Did you know that beer, scientifically speaking, is a mystery?
The ingredients and recipes might follow a consistent pattern, but the flavour stabilization process — essentially, how long a beer can retain its taste — is not well understood. That’s why, earlier this year, the Phillips Beer Company approached UVic’s microfluidics Elvira Lab to help them answer this question.
These experiments are run by Jaling Kersen, a fourth-year chemistry major, as part of her honours project. Kersen is trying to find a way to prolong the stabilization process in the 78 Kolsch and IPA beers, which will make the flavour last longer both on the shelf and once opened.
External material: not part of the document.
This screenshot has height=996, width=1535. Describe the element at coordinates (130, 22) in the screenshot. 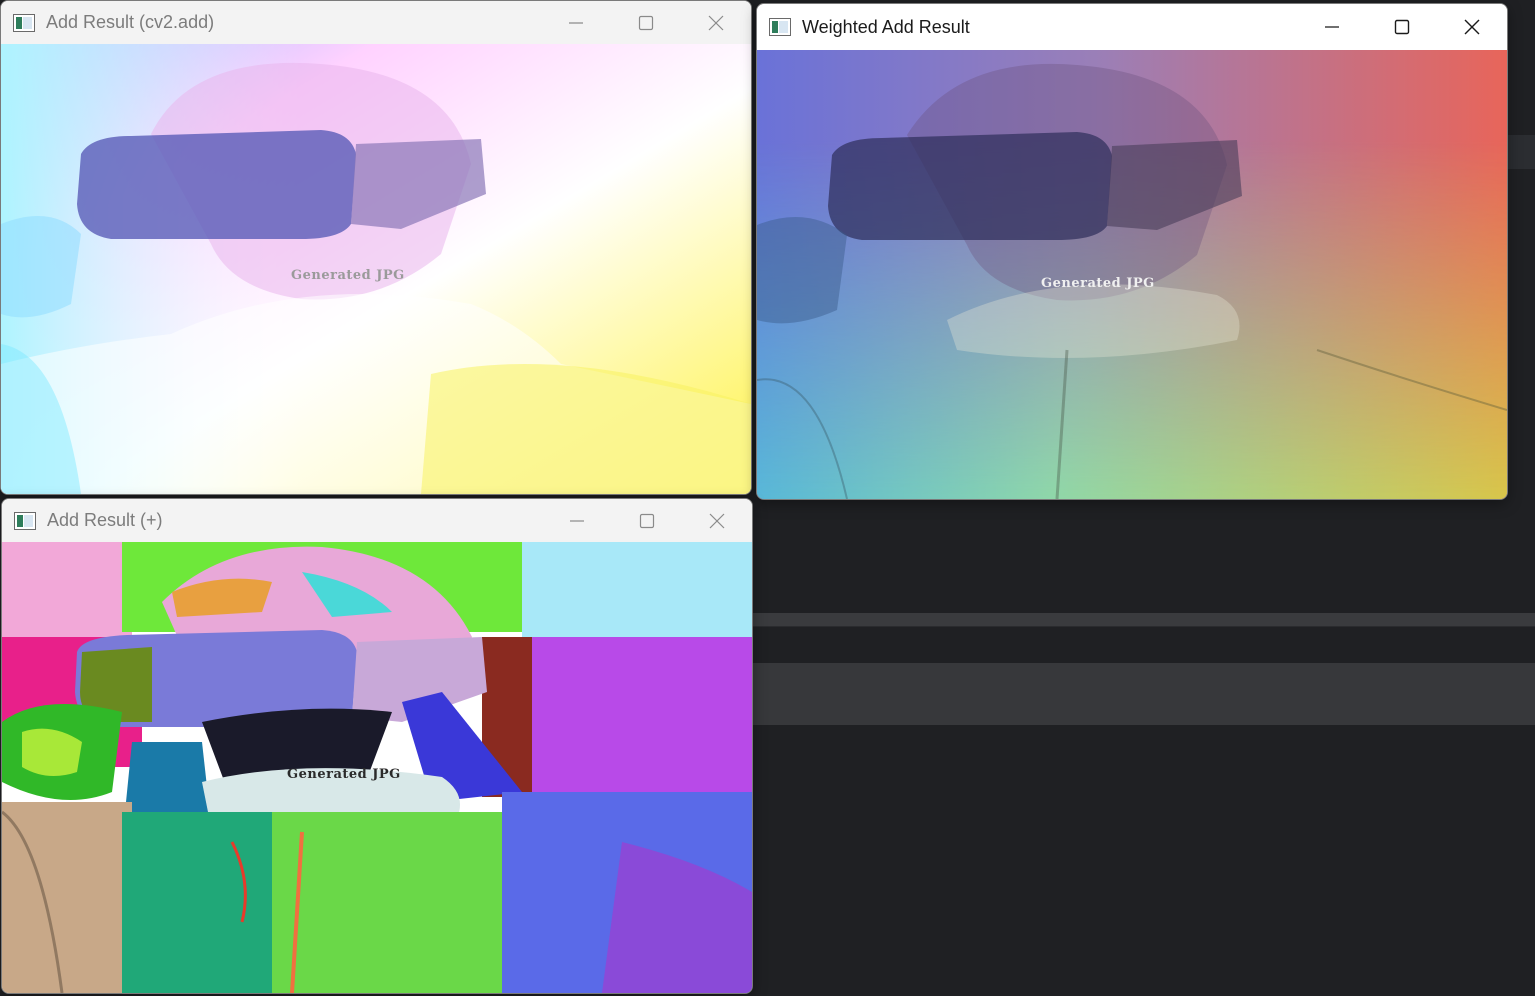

To do this, Kersen runs tiny analytical experiments at the microlitre scale, using emulsions created from beer and hop oil to determine the effects of different compounds on the emulsions’ stability. Once a compound is found to not affect the process, it’s discarded and Kersen starts on the next one. “We’re doing a process of elimination right now, but it’s quite extensive because you have to test everything. Nobody knows anything about beer.”
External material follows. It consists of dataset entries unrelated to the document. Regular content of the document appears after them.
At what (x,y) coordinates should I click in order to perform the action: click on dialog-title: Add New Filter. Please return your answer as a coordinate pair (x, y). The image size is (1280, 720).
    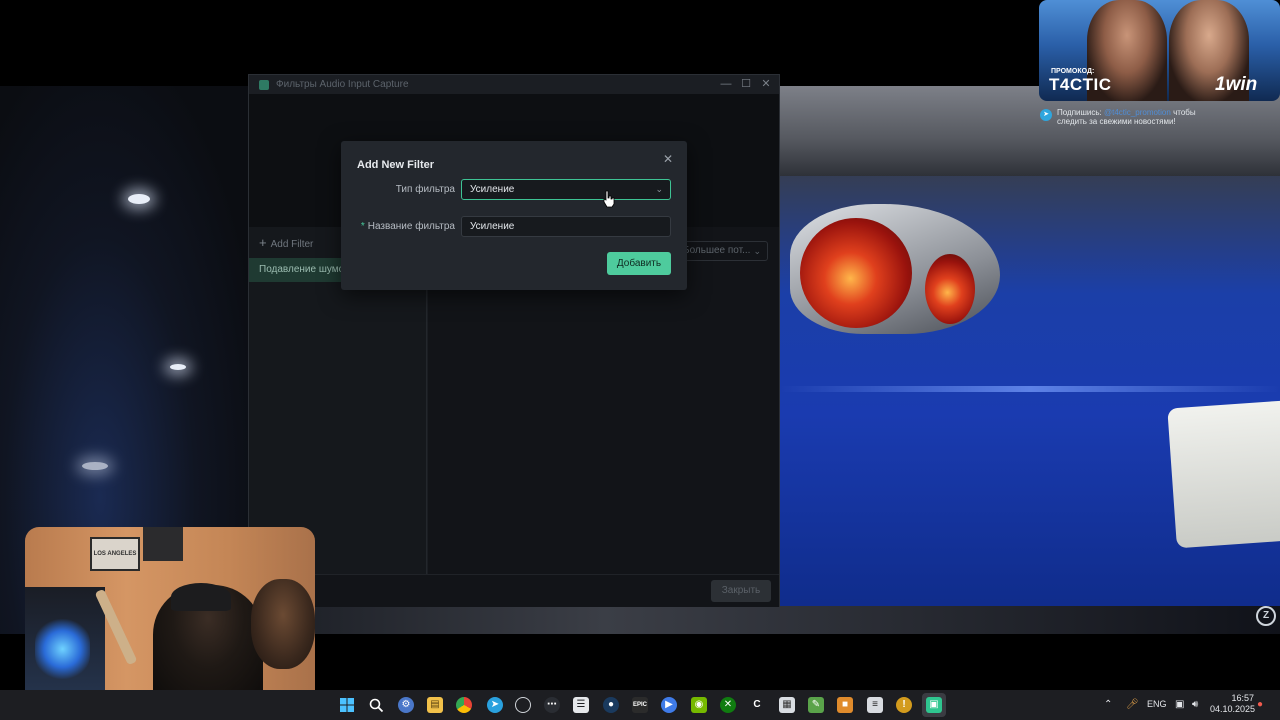
    Looking at the image, I should click on (396, 165).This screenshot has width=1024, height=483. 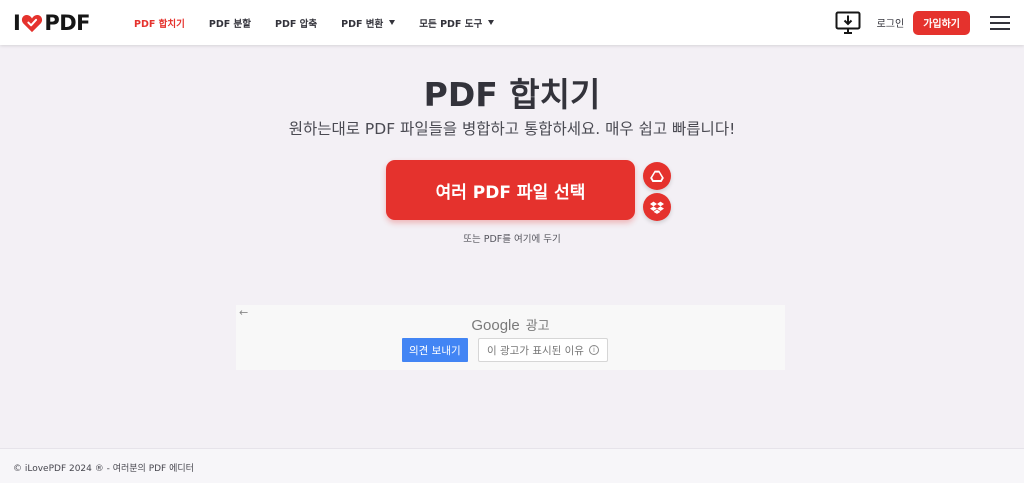 What do you see at coordinates (510, 190) in the screenshot?
I see `select-pdf-files-button: 여러 PDF 파일 선택` at bounding box center [510, 190].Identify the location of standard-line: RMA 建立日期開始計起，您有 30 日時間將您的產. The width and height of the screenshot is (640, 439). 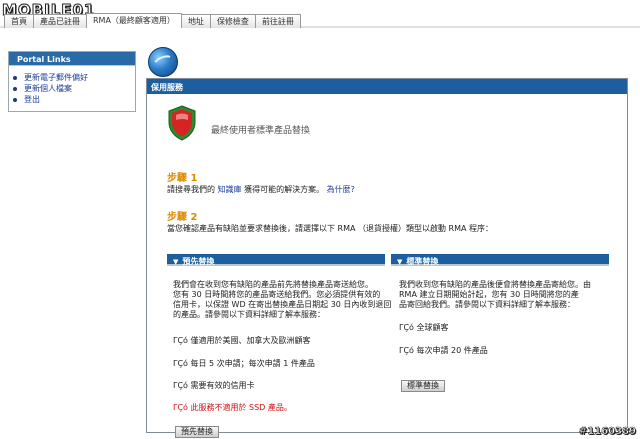
(489, 294).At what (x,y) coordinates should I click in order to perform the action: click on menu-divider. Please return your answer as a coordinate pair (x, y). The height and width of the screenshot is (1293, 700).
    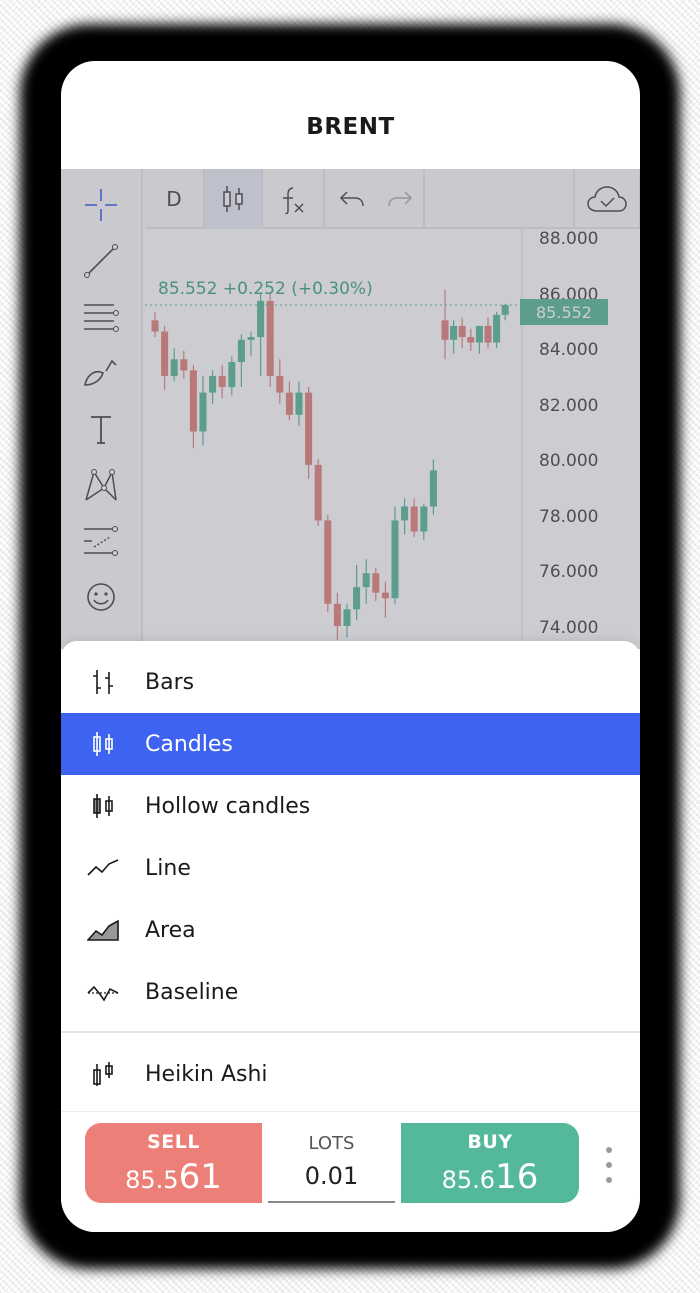
    Looking at the image, I should click on (350, 1032).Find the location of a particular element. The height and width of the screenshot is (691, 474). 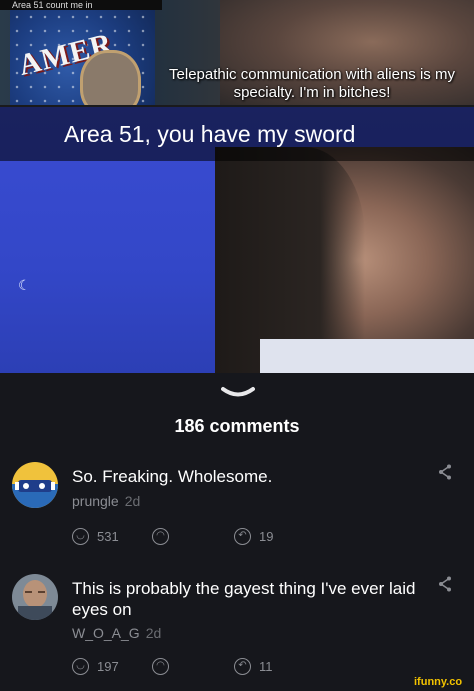

upvote-count: 531 is located at coordinates (108, 536).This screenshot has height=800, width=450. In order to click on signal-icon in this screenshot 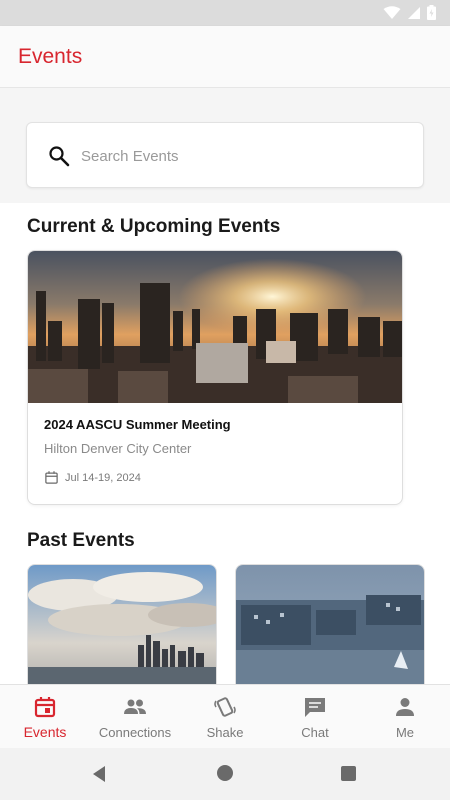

Kersen met up with the Martlet to chat about her honours project, and how doing research has added to her undergraduate experience.
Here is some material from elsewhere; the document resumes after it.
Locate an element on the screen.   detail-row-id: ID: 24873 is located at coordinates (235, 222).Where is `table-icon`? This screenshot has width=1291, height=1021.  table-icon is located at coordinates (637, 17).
The Martlet: How’d you get involved with this project?
Kersen: I actually had Katherine [Elvira] as a prof. [One day] she came and talked about her research … and we got to go quite in depth with it. I was interested, I thought it was a really cool idea. I wanted to do an honours [and] I had a few options, but I had a basis with Katherine already. I knew her, and she’s a really fantastic prof so I decided to go with her. Then I just jumped on to this project.
Is this the kind of experience that you were hoping to get? Did you think that you would go on to do [honours research]?
No, actually I didn’t. I thought I’d just do my four years and leave … but I really like it. I think that school is so based on tests and you forget that there’s anything else. Lab research shows you the real world isn’t just tests. It’s teaching you how to think through things logically and see what’s going wrong. It’s teaching you problem solving outside of a school based mentality.
How has this project made you a better chemist?
My mindset has really changed. You can see growth, even looking back at my first semester [the conversations are] a lot different. I’m actually bringing up valid scientific points and making [Dr. Elvira] think, which is something I wouldn’t have done when I first started. You can see the connections that are being put together. If you’re in school and you’re memorizing formulas, you make that connection for about a second and then it breaks off once you don’t have that test stress anymore. But here, you make that connection and you improve on it and you learn how to critically think through every step.
Do you think that UVic is a good place to do undergraduate research, or the chemistry department specifically?
I think it’s a really good place. I think that UVic has a really high level of profs too. When I was thinking about joining different research groups there were some really … brilliant profs out there, they have amazing research. And I think it’s really nice that we have a lot of female profs too, there’s a really big option of diversity within the chemistry department. Obviously there could be more, but they’re doing really well I think. UVic has put a really big focus on research which is great, and allows the students to do research at a really high level.
Do you have any advice for someone who wants to get into undergraduate research but doesn’t know how?
I think it’s a really great experience for anybody so I’d encourage a lot of people to try to do it. Just send the profs an email. I had every single prof [that I emailed] reply to me, and they were all … willing to take me even though I had no research experience. If you’re interested in something … there’s a list of profs and what they do. They usually have research pages that explain it, and you can also talk to [other undergraduate or graduate students] that are in labs. I think there’s a scared majority of people that are like “I don’t really want to go into this because what if I get rejected? What if I’m not good enough for this?” You shouldn’t think that way. It stops a lot of people from being able to get the best experience at a university that they can.